The Independent Women's Forum has long maintaied that young women (and young men!) deserve better than the hookup culture based on casual sex.  

An article headlined "Tinder and the Dawn of the 'Dating Apocalypse'" in the new Vanity Fair only shows how far downhill things have gone. There is now an app for hooking up. The F-word-laced article, by Mary Jo Sales, focuses on young professionals in Manhattan who use Tinder to meet partners for casual sex.

Guys call the women they meet on  Tinder “Tinderellas.”  Sales writes:

Hookup culture, which has been percolating for about a hundred years, has collided with dating apps, which have acted like a wayward meteor on the now dinosaur-like rituals of courtship. “We are in uncharted territory” when it comes to Tinder et al., says Justin Garcia, a research scientist at Indiana University’s Kinsey Institute for Research in Sex, Gender, and Reproduction. “There have been two major transitions” in heterosexual mating “in the last four million years,” he says. “The first was around 10,000 to 15,000 years ago, in the agricultural revolution, when we became less migratory and more settled,” leading to the establishment of marriage as a cultural contract. “And the second major transition is with the rise of the Internet.”
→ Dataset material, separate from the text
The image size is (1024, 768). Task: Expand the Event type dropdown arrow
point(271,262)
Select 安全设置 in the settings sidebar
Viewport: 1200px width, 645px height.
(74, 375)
People used to meet their partners through proximity, through family and friends, but now Internet meeting is surpassing every other form. “It’s changing so much about the way we act both romantically and sexually,” Garcia says. “It is unprecedented from an evolutionary standpoint.” As soon as people could go online they were using it as a way to find partners to date and have sex with. In the 90s it was Craigslist and AOL chat rooms, then and But the lengthy, heartfelt e-mails exchanged by the main characters in You’ve Got Mail (1998) seem positively Victorian in comparison to the messages sent on the average dating app today. “I’ll get a text that says, ‘Wanna fuck?’ ” says Jennifer, 22, a senior at Indiana University Southeast, in New Albany. “They’ll tell you, ‘Come over and sit on my face,’ ” says her friend, Ashley, 19.

Mobile dating went mainstream about five years ago; by 2012 it was overtaking online dating. In February, one study reported there were nearly 100 million people—perhaps 50 million on Tinder alone—using their phones as a sort of all-day, every-day, handheld singles club, where they might find a sex partner as easily as they’d find a cheap flight to Florida. “It’s like ordering Seamless,” says Dan, the investment banker, referring to the online food-delivery service. “But you’re ordering a person.”

The Vanity Fair article has provoked a great deal of buzz, including New York magazine's contention that it created "moral panic" and overlooked data that indicates that millenials have fewer sexual partners than their elders. Some have even suggested that the young folks aren't doing anything different from what Gramps and Grammy did–they just have an app.

"So, which is it? Are we riding to heck in a smartphone-laden, relationship-killing hand basket? Or is everything the same as it ever was?" asks Heather Wilhelm in an excellent critique of the Vanity Fair article. Wilhelm also posits the one thing feminists refuse to admit: the hookup culture has been terrible for women. But they are afraid to criticize it because it is so ingrained in their culture.

Wilhelm writes:

Here’s the key question: Why were the women in the article continuing to go back to Tinder, even when they admitted they got literally nothing—not even physical satisfaction—out of it? What were they looking for? Why were they hanging out with jerks? “For young women the problem in navigating sexuality and relationships is still gender inequality,” Elizabeth Armstrong, a University of Michigan sociology professor, told Sales. “There is still a pervasive double standard. We need to puzzle out why women have made more strides in the public arena than in the private arena.”

Well, we could puzzle it out, but I have one theory: This isn’t about “gender inequality” at all, but the fact that many young women, by and large, have been sold a bill of goods by modern “feminists”—a group that ultimately, with their reams of bad, bad advice, might not be very feminist at all.